Task brief —
Can you copy out the entries word for word, starting at the line that contains "Open Sharing files" and stopping after the line that contains "pos(958,420)"?

Supplied material —
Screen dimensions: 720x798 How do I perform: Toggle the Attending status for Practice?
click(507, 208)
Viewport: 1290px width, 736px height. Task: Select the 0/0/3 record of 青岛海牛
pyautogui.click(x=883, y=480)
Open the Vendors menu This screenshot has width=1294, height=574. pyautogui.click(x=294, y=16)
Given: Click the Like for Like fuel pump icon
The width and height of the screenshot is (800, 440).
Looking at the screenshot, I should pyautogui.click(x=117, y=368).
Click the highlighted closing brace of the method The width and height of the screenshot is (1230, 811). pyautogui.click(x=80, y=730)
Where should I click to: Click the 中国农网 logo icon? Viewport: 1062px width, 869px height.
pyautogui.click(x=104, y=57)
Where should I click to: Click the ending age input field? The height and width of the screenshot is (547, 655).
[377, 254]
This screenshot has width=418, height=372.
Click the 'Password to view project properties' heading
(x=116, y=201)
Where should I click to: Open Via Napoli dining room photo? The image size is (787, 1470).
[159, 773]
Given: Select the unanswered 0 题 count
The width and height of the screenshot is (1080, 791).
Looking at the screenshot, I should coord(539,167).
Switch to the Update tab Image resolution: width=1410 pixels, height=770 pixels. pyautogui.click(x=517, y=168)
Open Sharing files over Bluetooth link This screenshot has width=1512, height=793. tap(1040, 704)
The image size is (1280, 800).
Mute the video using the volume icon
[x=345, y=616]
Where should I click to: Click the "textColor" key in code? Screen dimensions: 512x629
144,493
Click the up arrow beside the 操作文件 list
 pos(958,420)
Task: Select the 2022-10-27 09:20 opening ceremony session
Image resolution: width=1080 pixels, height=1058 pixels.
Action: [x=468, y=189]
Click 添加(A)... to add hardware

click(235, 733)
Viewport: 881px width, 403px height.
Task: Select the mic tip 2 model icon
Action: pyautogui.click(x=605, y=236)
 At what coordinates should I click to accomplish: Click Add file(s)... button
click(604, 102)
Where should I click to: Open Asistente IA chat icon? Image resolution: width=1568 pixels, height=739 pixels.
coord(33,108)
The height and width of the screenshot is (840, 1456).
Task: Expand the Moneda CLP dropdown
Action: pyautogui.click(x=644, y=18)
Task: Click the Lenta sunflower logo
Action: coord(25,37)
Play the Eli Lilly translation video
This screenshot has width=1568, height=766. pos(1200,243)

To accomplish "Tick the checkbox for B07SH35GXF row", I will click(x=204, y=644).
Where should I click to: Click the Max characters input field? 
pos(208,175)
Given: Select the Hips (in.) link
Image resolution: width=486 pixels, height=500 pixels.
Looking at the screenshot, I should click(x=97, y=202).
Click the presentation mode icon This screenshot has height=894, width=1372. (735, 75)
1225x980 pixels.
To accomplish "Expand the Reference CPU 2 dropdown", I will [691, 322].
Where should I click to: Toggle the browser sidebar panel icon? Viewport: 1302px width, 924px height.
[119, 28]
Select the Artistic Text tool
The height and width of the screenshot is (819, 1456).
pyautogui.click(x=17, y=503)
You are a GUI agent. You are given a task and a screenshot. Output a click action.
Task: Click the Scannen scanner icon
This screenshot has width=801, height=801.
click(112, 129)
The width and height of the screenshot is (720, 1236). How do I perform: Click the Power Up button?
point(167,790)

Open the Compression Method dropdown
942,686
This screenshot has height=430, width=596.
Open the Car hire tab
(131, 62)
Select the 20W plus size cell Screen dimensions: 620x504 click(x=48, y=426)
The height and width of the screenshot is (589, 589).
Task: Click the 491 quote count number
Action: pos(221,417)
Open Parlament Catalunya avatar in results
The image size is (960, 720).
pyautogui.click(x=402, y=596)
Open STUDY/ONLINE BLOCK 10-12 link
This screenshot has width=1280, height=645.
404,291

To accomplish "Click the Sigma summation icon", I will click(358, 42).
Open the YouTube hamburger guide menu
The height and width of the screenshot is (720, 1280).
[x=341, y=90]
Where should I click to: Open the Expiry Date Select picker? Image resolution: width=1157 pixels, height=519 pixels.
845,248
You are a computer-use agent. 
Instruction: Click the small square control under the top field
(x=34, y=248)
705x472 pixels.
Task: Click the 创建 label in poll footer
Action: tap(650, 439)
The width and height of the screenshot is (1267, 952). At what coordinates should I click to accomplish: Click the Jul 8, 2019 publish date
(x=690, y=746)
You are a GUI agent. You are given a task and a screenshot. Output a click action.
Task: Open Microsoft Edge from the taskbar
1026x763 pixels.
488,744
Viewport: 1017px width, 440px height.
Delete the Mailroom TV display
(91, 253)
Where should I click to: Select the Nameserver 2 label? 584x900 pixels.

Response —
Open Sharing files over Bluetooth link This screenshot has width=1512, height=793. tap(1040, 704)
The image size is (1280, 800).
Mute the video using the volume icon
[x=345, y=616]
Where should I click to: Click the "textColor" key in code? Screen dimensions: 512x629
144,493
Click the up arrow beside the 操作文件 list
 pos(958,420)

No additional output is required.